定義 ドミノ効果(ドミノ現象)とは、ひとつの小さな出来事や変化が引き金となり、並べられたドミノ倒しのように次々と連続して別の出来事を引き起こしていく現象のことです。最初のボタンを掛け違えたことで、思わぬ波紋がどこまでも広がっていくプロセスを説明するときによく使われます。
小さな衝撃ひとつが、巨大な波紋を生み出します
一列に並んだブロックを思い浮かべてみてください。先頭の小さなピースを指先で軽く倒すと、それが次のピースを押し倒し、その勢いがさらに次へと伝わって、最後の巨大なピースまで一気に崩れ落ちていきます。最初に指を動かした力はほんのわずかだったのに、連鎖していくうちに思いもよらない巨大な結果を生み出すのです。
この現象は、1950年代のアメリカ外交の場で広く使われ始めました。ひとつの国が特定の体制に変わると、隣り合う国々も次々と飲み込まれてしまうのではないかという危機感を、ドミノ倒しに例えて説明したのが始まりです。現在では外交にとどまらず、経済、社会、心理学など幅広い分野で使われています。
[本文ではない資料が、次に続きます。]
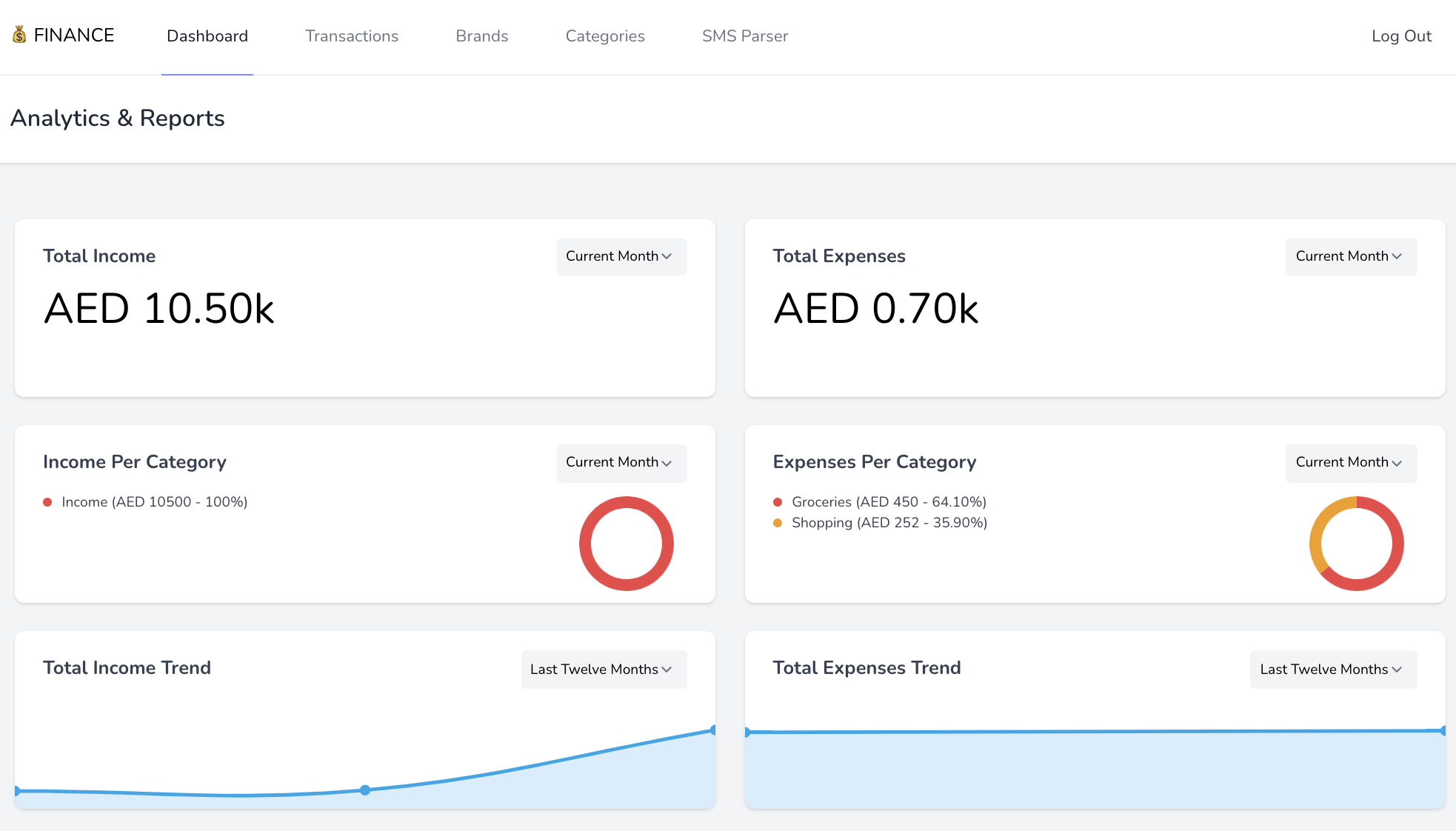Open Total Expenses Current Month dropdown
Screen dimensions: 1456x831
tap(1350, 256)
私たちの日常生活でも、こうした出来事はよく起こります。朝アラームを止めて「あと5分だけ」と二度寝したせいで電車に乗り遅れ、会社や学校に遅刻し、大事な試験やプレゼンを台無しにして一日中が台無しになるような経験です。ひとつの小さなミスが負の連鎖という波紋を広げていく典型的な姿と言えます。
より正確に知る:バタフライ効果とは何が違う?
多くの方がこの現象を「バタフライ効果(バタフライ・エフェクト)」と混同しがちです。どちらも「小さな始まりが大きな結果を生む」という点は似ていますが、その進行プロセスにははっきりとした違いがあります。バタフライ効果は、気象のように原因と結果の予測が難しい複雑な状況の中で、予想もしない突拍子もない結果が飛び出すことを指します。
これに対してドミノ効果は、因果関係のつながりが極めて明確です。前のブロックが物理的に後ろのブロックを押し倒すように、「Aという事件が起きたからBが起き、BのせいでCが起きる」という因果関係がはっきりと目に見えます。
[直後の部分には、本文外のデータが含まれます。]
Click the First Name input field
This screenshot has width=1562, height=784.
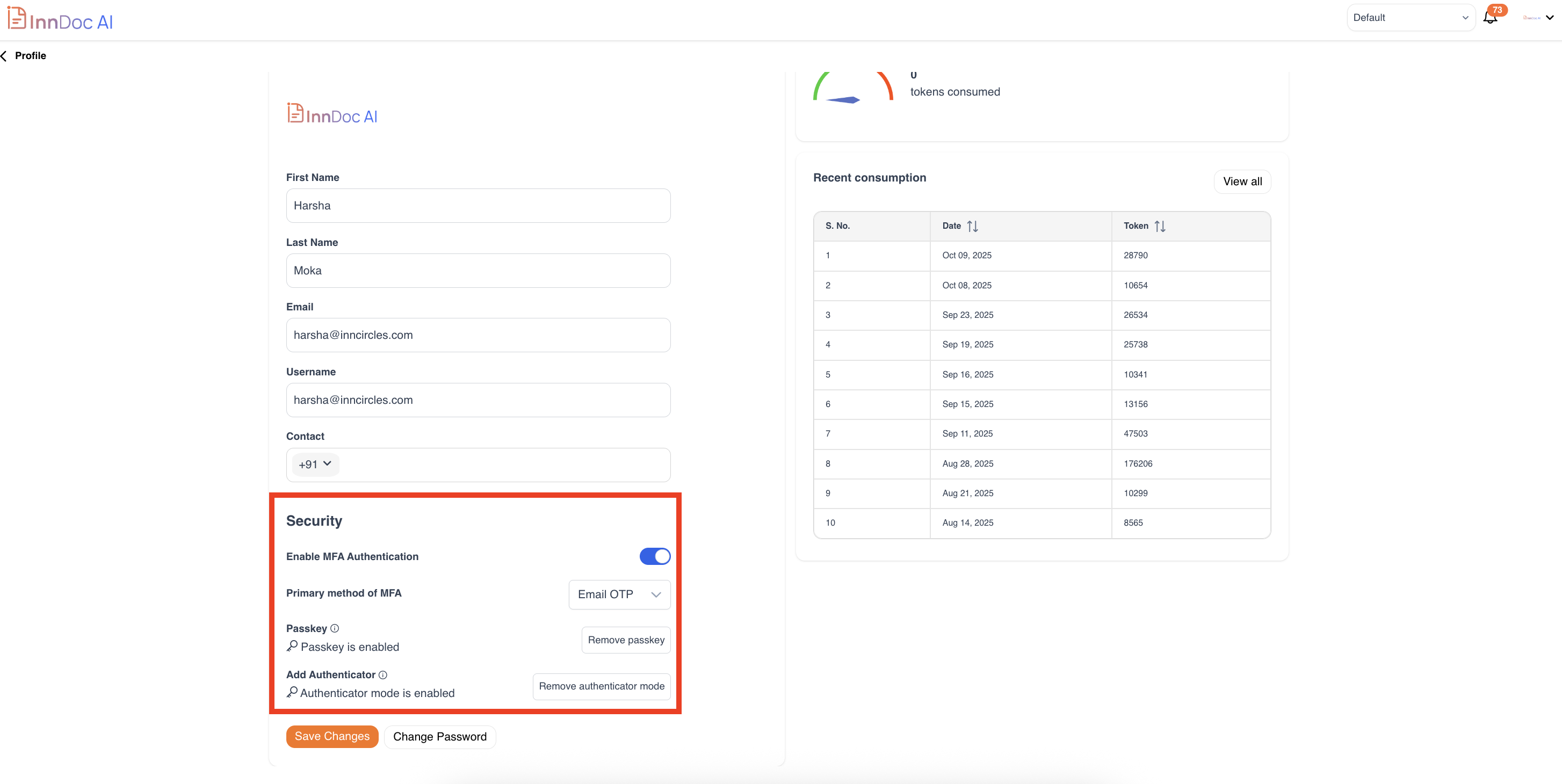[478, 206]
つまり、どこから問題が始まったのかを突き止めやすく、途中でブロックをひとつ抜き取れば連鎖反応を止められるというのが最大の特徴です。問題の流れをあらかじめ予測し、対策を打つための視点を与えてくれる概念なのです。
連鎖崩壊を防ぐ「遮断壁」の力
経済の分野では、この現象は特に深刻なリスクとして現れます。ひとつの銀行が経営破綻して倒産すると、その銀行から融資を受けていた企業が次々と連鎖倒産に追い込まれ、やがて経済全体が麻痺してしまう金融危機がその代表例です。お互いが複雑に絡み合っているため、手前の危機がそのまま後ろへと波及してしまうのです。
しかし、この原理を逆転させれば危機を防ぐ鍵になります。ドミノが倒れていく途中で、真ん中のブロックをひとつ取り除いてしまえば、それ以降のブロックは無事に立ち続けることができます。銀行の連鎖破綻を防ぐために政府が緊急の公的資金を注入するのは、まさに途中のブロックを取り除く防火壁の役割を果たしているのです。
私たちの悪い習慣やストレスも同じです。疲労が過食につながり、過食が睡眠不足と無気力につながるようなとき、そのつながりのひとつを意識的に断ち切れば、悪循環全体を食い止めることができます。流れの始まりに気づき、決定的な連鎖の輪を遮断することが何より大切です。
🤔 よくある誤解
ドミノ効果は一度始まってしまうと、最後まで止めることはできない。
途中にある連結部分(ブロック)をひとつ取り除いたり、遮断壁を設けたりすれば、その後の連鎖反応をいくらでも防ぐことができます。
🧺 日常で出会う場面
ひとつの小さな原因が引き金となって次々と連続的な出来事を引き起こし、波紋を広げていく現象です。